Selected text:
▬▬▬▬▬▬▬▬▬▬

Public Housing's New Mortar: Innovation

America's needy try living among college students, others will get to own their homes

This month, some of Paulette Ford's fondest dreams will begin to come true.

After 15 years of living with plumbing mishaps and a crumbling exterior, Ms. Ford's public-housing apartment is getting a major rehab. If that isn't enough, the American dream of home ownership is now within grasp, too. The inner-city middle-school teacher and the 275 other residents of Boston's Camfield Gardens will become joint owners of their complex by 2010.

"I'm very happy and the residents are excited. And with God's help, I think this will all turn out all right," says Ford, who is president of the Camfield Tenant Association.

While Ford may be fortunate, she is not alone. The scarcity of affordable housing and changing priorities at the US Department of Housing and Urban Development (HUD) are spawning more innovation in how America houses its poor than has been seen in decades.

Across the country, state and local governments, private institutions, and nonprofit organizations are developing - and implementing - creative ways to shelter those in need:

* In Louisville, Ky., Humana Hospital is pitching in to provide housing for its lower-income workers.

* Pennsylvania's legislature recently passed a plan that helps the poor put money away for a down payment by matching the funds in their savings accounts.

* In Fremont, Calif., the city budget includes funding for a housing scholarship program for those in transition from welfare to work.

▬▬▬▬▬▬▬▬▬▬

Exercise requirements:
1. According to the public housing article, by what year will the residents of Boston's Camfield Gardens become joint owners of their complex?
2. Write the next part of the public housing article, picking up after its final sentence.

Record excerpts:
▬▬▬▬▬▬▬▬▬▬

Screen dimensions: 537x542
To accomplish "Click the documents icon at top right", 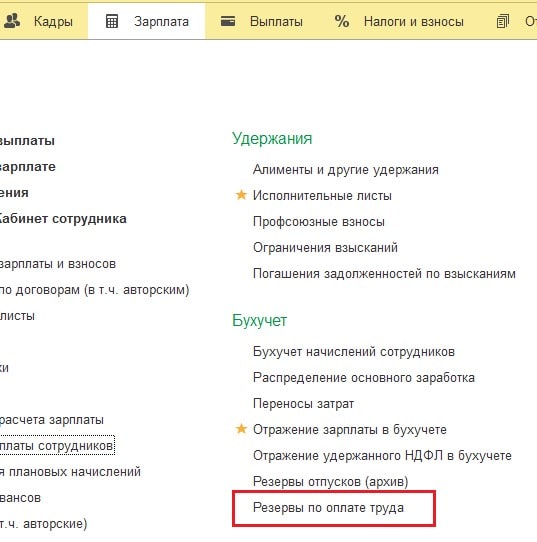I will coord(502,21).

▬▬▬▬▬▬▬▬▬▬

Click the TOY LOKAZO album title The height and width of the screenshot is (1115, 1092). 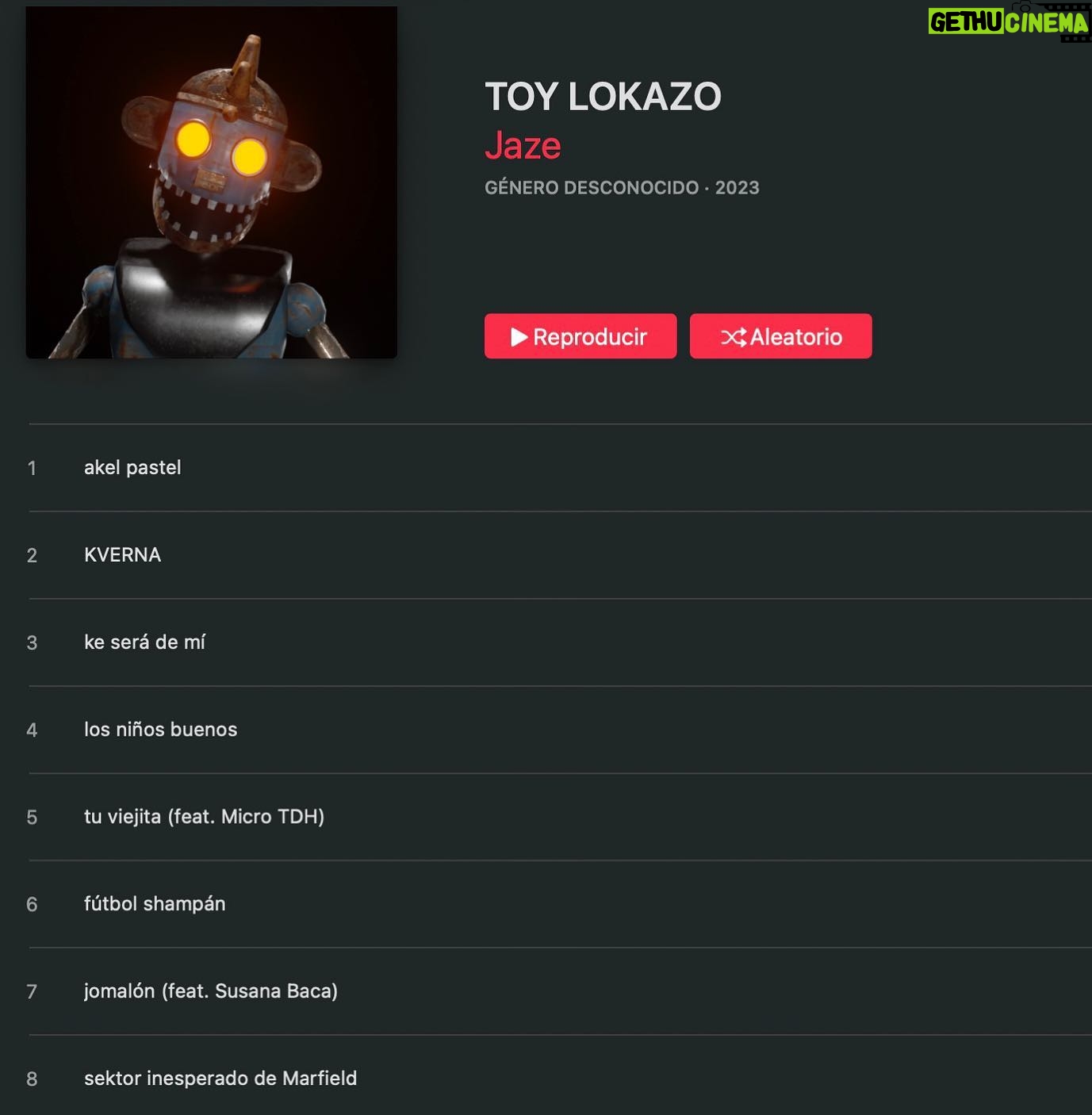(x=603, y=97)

▬▬▬▬▬▬▬▬▬▬

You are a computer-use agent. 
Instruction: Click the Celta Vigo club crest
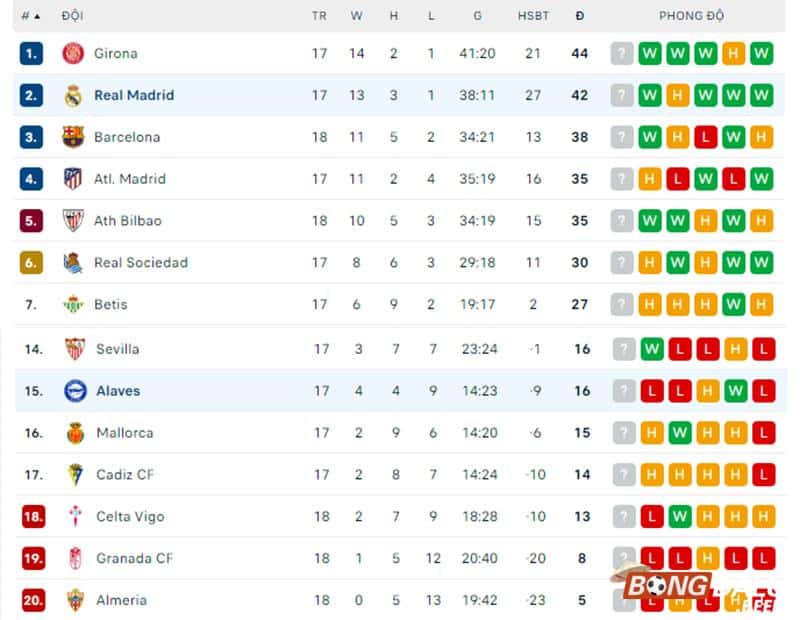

▬▬▬▬▬▬▬▬▬▬

Answers for the tasks:
1. By 2010.

2.
"Clearly, lots of people are doing things differently than they have in the past," says William Apgar, head of the Joint Center on Housing Studies at Harvard University in Cambridge, Mass.

One reason for the change in strategy in public housing is a drop in federal spending.

"The pressure on the budget nationally has forced a lot of rethinking on how we do business in the housing arena," says Mr. Apgar.

Boston: a city of ideas

One hot spot for public-housing innovation is Boston. Its imaginative approach stems largely from the many private and nonprofit agencies that have sprung up in response to the city's high rents. Its cutting-edge plans include:

* The Demonstration Disposition Program is a joint HUD-Massachusetts Housing Finance Agency project that will renovate 1,500 apartments - including Paulette Ford's - by 1998.

The pilot project is being watched by housing authorities nationwide as a solution for handling property that has fallen into disrepair and off HUD's priority list.

It sets a 15-year timetable for handing ownership and management to residents. It also provides for unprecedented involvement of residents in the renovation of the units - from helping choose the architects to creating new Boys and Girls Clubs for the area.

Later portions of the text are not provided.